Gyetvay, according to a statement from the U.S. Department of Justice, allegedly concealed “his ownership and control over substantial offshore assets and (failed) to file and pay taxes on millions of dollars of income.” He’s charged with defrauding the United States by not disclosing his substantial offshore assets, failing to report substantial income on his tax returns, failing to pay millions of dollars of taxes and submitting a false offshore compliance filing with the IRS in an attempt to avoid substantial penalties and criminal prosecution.

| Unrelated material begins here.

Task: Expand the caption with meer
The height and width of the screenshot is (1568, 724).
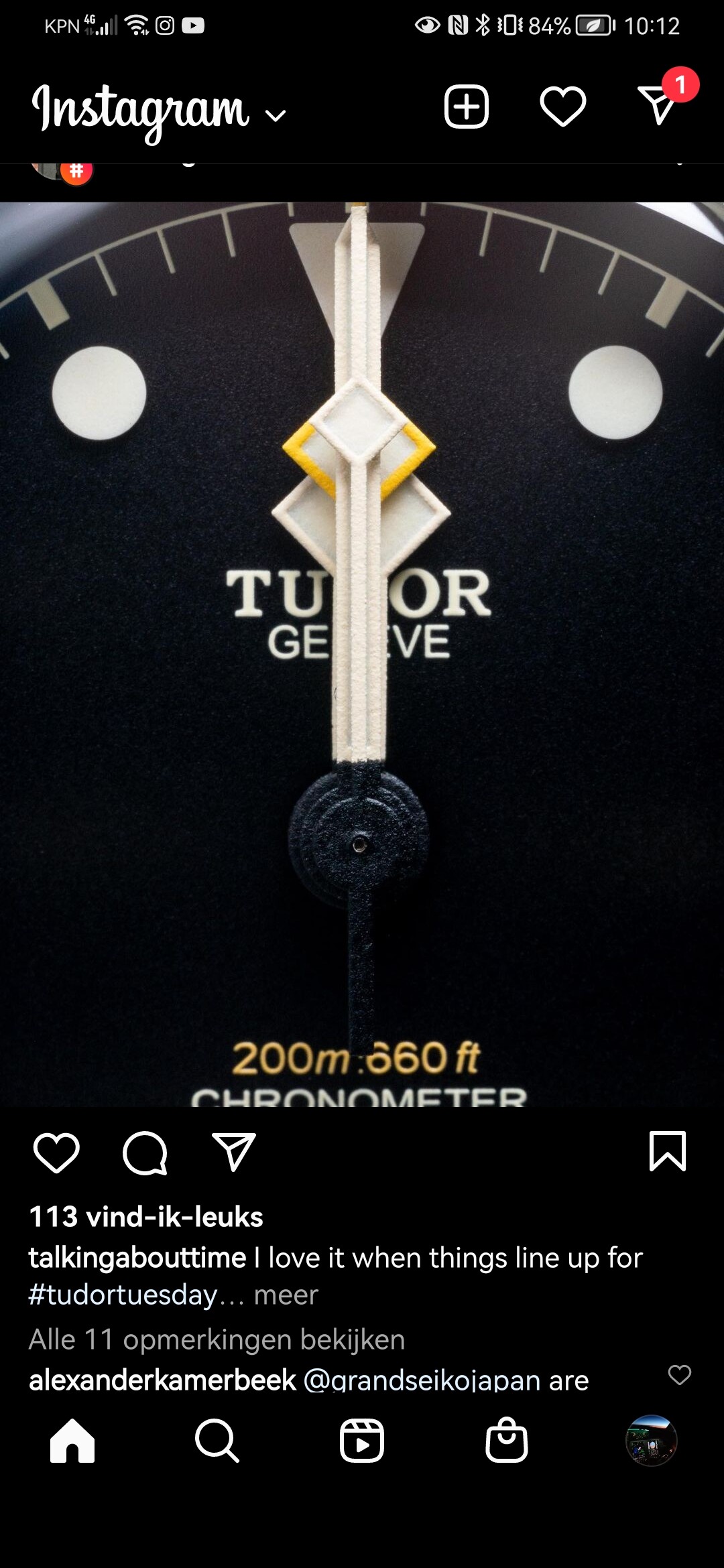Action: pos(286,1295)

Three days after the indictment was released to the public, through the IRS — Criminal Investigation field office in Tampa, a Sept. 25 tweet from an account with Gyetvay’s name pushed back on the accusations. “Dear friends and colleagues. On Thursday I was indicted for baseless tax charges that I already settled through a voluntary program, and pleaded not guilty,” the tweet stated. “I will vigorously fight these charges and will continue to discuss gas topics as normal.”(An IRS spokesperson, in a Sept. 28 email to the Business Observer, declined to comment on the tweet, citing the ongoing investigation.)
The indictment alleges that from 2005 to 2016, Gyetvay, a CPA, received lucrative stock options and/or stock-based compensation in his role with a Russian gas company. According to his LinkedIn profile, Gyetvay is CFO of PAO Novatek, the second-largest oil and gas company in Russia. Starting in 2005, Gyetvay, officials contend, opened the first of two Swiss bank accounts to hold the assets, “which at one point had an aggregate value of over $93 million.”
“Over a period of several years, Gyetvay allegedly took steps to conceal his ownership and control over the foreign accounts and associated assets, such as removing himself and making his then-wife, a Russian citizen, the beneficial owner of the accounts,” the release states. “Despite being a CPA, Gyetvay also allegedly did not timely file his U.S. tax returns, nor did he file all of the required Reports of Foreign Bank and Financial Accounts (FBARs) forms certain U.S. taxpayers are required to file annually that disclose their control over assets maintained in foreign bank accounts. Further, some of the tax returns he did file are allegedly false.”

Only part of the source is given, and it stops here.